UPDATE: 12.36pm

Earlier the BBC announced that Ross and Brand are suspended. Is this a result for the web mob? And if a web mob can achieve this, what else might it achieve? 

Original post…

Just as I was beginning to think that Clay Shirky was stretching a point about the power of the web too far…along comes the ho-hah about Jonathan Ross and Russell Brand. Firstly, I will join in the chorus. I have never found either of them at all funny. I see them as part of the monopoly of ‘celebrities’ who dominate TV and radio and are kept in the spotlight by multi-national corporations and extraordinarily powerful media companies. (Note to self - careful not to sound like Dave Spart). It has been quite gratifying to discover so many other people don’t find them funny either. Sometimes the media bombardment and general head-fixing can make one feel isolated. It’s interesting (and encouraging) to see those dominant media messages are not as global as can be imagined. 

Are they popular? Well, television and radio are incredibly strictly controlled and a great deal of what’s on there is manufactured demand. We have *no* say on what programmes we get on either radio or TV. We got rid of Sky because of i) the costs ii) the endless advertising iii) the poor quality of most of the programmes. But so what; Sky still controls huge amounts of media, and you and I control none.

Plenty of people make unpleasant phone calls, lots of things are said we would never hear - but as Shirky says, they’re not meant to be heard.

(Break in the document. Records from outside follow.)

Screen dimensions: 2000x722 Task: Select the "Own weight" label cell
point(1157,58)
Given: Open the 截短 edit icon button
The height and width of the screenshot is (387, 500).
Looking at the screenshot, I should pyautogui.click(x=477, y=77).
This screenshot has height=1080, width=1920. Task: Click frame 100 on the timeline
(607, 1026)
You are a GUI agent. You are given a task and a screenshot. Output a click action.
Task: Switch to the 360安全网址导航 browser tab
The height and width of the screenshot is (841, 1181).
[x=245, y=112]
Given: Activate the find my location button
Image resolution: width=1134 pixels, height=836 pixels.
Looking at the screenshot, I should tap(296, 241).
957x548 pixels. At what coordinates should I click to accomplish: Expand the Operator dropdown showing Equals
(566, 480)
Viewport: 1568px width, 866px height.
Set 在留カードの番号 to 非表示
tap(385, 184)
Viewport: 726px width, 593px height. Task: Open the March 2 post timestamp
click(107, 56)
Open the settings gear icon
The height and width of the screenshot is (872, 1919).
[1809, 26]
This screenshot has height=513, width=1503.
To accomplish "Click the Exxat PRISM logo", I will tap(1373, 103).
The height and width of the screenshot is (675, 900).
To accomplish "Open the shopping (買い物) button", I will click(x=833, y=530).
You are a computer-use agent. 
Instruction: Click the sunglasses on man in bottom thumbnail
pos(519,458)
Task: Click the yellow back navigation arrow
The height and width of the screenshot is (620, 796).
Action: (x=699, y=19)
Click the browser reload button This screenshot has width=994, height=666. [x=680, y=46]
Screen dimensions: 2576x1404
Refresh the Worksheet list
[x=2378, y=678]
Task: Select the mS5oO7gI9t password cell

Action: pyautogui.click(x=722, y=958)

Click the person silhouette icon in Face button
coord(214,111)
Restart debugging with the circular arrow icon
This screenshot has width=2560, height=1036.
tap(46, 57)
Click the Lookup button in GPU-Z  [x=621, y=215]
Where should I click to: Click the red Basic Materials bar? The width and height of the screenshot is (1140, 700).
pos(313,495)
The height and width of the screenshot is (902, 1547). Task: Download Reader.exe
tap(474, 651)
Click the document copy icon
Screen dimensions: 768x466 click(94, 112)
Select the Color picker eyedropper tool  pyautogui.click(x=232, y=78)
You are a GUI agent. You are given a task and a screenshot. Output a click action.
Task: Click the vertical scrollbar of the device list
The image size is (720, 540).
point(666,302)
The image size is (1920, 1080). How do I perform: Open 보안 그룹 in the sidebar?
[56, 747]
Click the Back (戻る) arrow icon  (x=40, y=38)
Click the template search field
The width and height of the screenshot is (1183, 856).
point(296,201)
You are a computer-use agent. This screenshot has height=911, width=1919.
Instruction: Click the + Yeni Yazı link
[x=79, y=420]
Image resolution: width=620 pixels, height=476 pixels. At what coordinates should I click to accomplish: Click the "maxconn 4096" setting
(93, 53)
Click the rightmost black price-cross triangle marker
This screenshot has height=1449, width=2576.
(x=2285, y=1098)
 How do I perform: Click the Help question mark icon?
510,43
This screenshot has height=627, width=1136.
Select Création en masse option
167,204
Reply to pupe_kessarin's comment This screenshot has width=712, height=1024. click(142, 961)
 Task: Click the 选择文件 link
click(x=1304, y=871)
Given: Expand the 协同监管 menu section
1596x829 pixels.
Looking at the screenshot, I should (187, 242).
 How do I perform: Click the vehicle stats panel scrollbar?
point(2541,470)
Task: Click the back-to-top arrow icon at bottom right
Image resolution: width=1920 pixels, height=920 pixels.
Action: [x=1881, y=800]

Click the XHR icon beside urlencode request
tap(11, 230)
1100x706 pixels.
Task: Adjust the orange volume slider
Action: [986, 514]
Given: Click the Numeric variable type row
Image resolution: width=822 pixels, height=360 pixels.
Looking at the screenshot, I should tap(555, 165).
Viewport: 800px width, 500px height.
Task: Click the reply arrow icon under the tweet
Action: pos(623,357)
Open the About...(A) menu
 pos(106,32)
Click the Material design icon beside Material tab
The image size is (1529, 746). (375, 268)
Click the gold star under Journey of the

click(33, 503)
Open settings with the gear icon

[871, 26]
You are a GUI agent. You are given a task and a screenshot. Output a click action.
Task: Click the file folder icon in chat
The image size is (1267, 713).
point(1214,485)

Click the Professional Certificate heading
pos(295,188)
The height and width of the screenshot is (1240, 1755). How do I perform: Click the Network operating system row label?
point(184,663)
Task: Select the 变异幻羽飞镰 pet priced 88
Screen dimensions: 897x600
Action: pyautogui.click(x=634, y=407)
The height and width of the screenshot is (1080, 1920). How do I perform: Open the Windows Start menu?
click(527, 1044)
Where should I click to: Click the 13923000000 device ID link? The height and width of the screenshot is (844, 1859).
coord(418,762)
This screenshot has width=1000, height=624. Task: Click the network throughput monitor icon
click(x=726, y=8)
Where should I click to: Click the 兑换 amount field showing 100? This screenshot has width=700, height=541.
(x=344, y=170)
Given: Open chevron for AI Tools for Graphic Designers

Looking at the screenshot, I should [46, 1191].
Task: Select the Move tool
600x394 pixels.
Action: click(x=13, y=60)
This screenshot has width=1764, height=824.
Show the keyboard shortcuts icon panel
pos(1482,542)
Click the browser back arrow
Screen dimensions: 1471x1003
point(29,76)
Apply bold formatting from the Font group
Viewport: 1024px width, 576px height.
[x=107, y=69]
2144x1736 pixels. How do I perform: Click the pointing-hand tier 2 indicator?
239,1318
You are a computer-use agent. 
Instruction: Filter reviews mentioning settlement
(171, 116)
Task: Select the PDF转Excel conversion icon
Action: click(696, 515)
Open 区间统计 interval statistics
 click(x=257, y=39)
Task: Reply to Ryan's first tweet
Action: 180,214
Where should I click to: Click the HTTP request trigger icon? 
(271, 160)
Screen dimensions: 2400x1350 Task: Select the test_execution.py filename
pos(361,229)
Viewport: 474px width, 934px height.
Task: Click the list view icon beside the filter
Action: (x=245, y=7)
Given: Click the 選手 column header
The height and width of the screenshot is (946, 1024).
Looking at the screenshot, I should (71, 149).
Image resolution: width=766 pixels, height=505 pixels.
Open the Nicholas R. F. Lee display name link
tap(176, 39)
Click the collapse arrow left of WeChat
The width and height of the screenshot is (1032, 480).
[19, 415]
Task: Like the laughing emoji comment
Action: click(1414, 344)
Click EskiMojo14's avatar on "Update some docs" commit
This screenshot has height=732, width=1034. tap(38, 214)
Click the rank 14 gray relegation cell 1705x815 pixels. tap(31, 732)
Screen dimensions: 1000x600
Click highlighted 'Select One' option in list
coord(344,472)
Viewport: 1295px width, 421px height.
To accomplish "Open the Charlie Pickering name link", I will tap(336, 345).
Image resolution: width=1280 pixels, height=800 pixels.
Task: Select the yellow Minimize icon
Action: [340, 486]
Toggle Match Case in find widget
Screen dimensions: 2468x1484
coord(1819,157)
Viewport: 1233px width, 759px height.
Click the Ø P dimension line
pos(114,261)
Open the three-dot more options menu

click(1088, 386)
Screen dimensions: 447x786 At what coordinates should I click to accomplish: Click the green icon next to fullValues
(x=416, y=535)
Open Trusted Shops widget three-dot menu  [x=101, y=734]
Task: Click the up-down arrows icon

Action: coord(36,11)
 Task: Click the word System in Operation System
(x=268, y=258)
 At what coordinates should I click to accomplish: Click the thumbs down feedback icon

What we have hear is the collisions of media. Using a personal means of communication -the telephone - and then *broadcasting* this to large numbers of people. The effect is very different than if it were two silly school boys phoning a famous actor. That would have been one to one. This is one to (very) many.

And the content is puerile. Ross and Brand stand for the ‘anything goes’ approach. But this is an ‘anything goes’ for the rich elite, anything goes for those with money. If anyone else used the work phone to call someone with a sexist message and then broadcast that to the world they would be out of the door and probably have inspector Knacker feeling their collar. 

Now, the 20,000 complaints that the BBC has received. No one has mentioned the provenance of these but I bet the vast majority are by email, or have been posted to the BBC ‘Have Your Say’ website. Reading through these comments, there are a few people who have said ‘but only two people complained at the time - why all the fuss 9 days later?’ But what they fail to understand is what Shirky talks about; the power of the web, and what the definition of now is. In the new media, the tempo of a story is not dictated by a handful of newspapers; it can be dictated by the formation of a critical mass on the web; and that’s not dependent on the traditional time frames of newspaper publishing or television and radio broadcasting. The means of communication are altered and I suspect we are still in the very early days of this.

And finally; why all the fuss about this compared with the general economic meltdown? Well that’s interesting. I can remember being a very active socialist for many years and we had weekly meetings in the Trades Club at Dalston. What was one of the biggest arguments we had? Under-consumption or over production? Soviet Union - state capitalist or bureaucratic workers state? No - where to go on the annual outing. 

I don’t know why more people have commented on this story than the economic crisis and I shall refrain from any cod explanations. But it’s almost to do with the flash nature of some of what happens on the web - it’s almost like a web mob; a critical mass is created and then everyone jumps in. 

Or maybe it’s really true that many more people can’t stand celebrity culture than we are led to believe by the same media that has created it in the first place.